Stored data ::
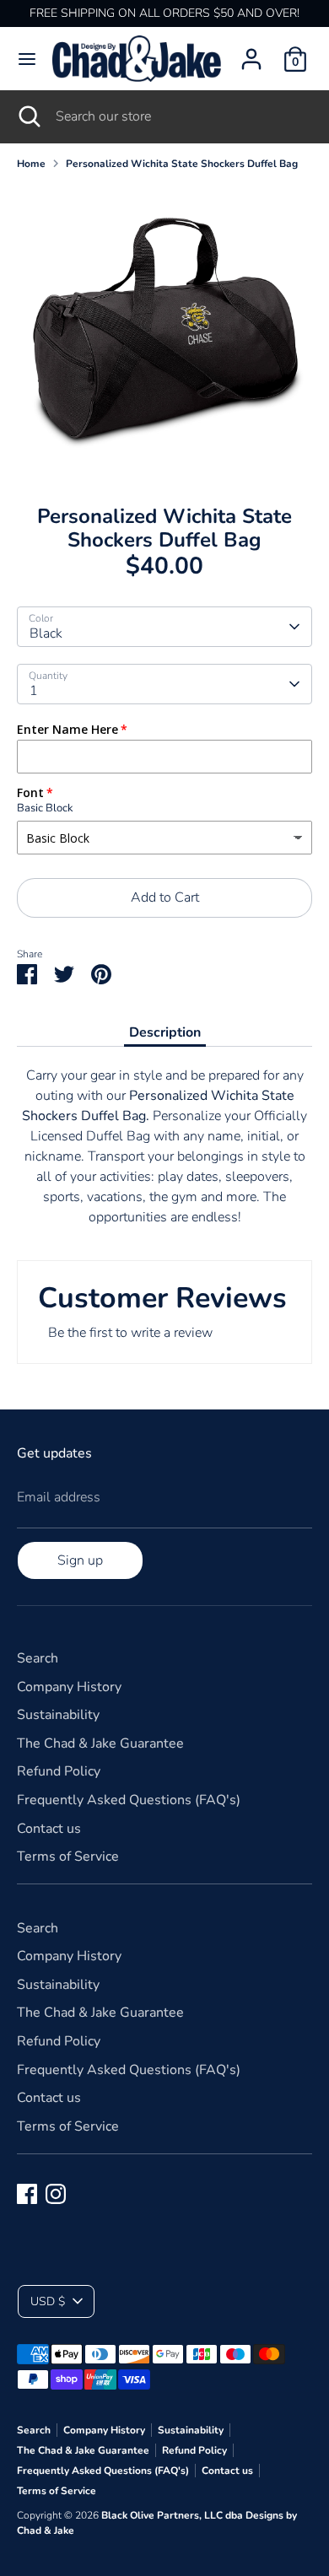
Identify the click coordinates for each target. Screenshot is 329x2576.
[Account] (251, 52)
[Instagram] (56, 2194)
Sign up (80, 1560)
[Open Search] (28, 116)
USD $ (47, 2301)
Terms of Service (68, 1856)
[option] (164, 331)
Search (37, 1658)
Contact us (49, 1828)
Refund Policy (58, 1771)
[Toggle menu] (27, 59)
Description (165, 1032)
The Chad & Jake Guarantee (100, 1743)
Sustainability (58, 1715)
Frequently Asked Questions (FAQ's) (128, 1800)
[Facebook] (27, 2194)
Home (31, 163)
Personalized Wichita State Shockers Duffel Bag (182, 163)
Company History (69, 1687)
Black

What this task involves :: Only the lines from the one with "Description (165, 1032)" through the final line above belong in the answer, each reproduced word for word.

Your response ::
Description (165, 1032)
The Chad & Jake Guarantee (100, 1743)
Sustainability (58, 1715)
Frequently Asked Questions (FAQ's) (128, 1800)
[Facebook] (27, 2194)
Home (31, 163)
Personalized Wichita State Shockers Duffel Bag (182, 163)
Company History (69, 1687)
Black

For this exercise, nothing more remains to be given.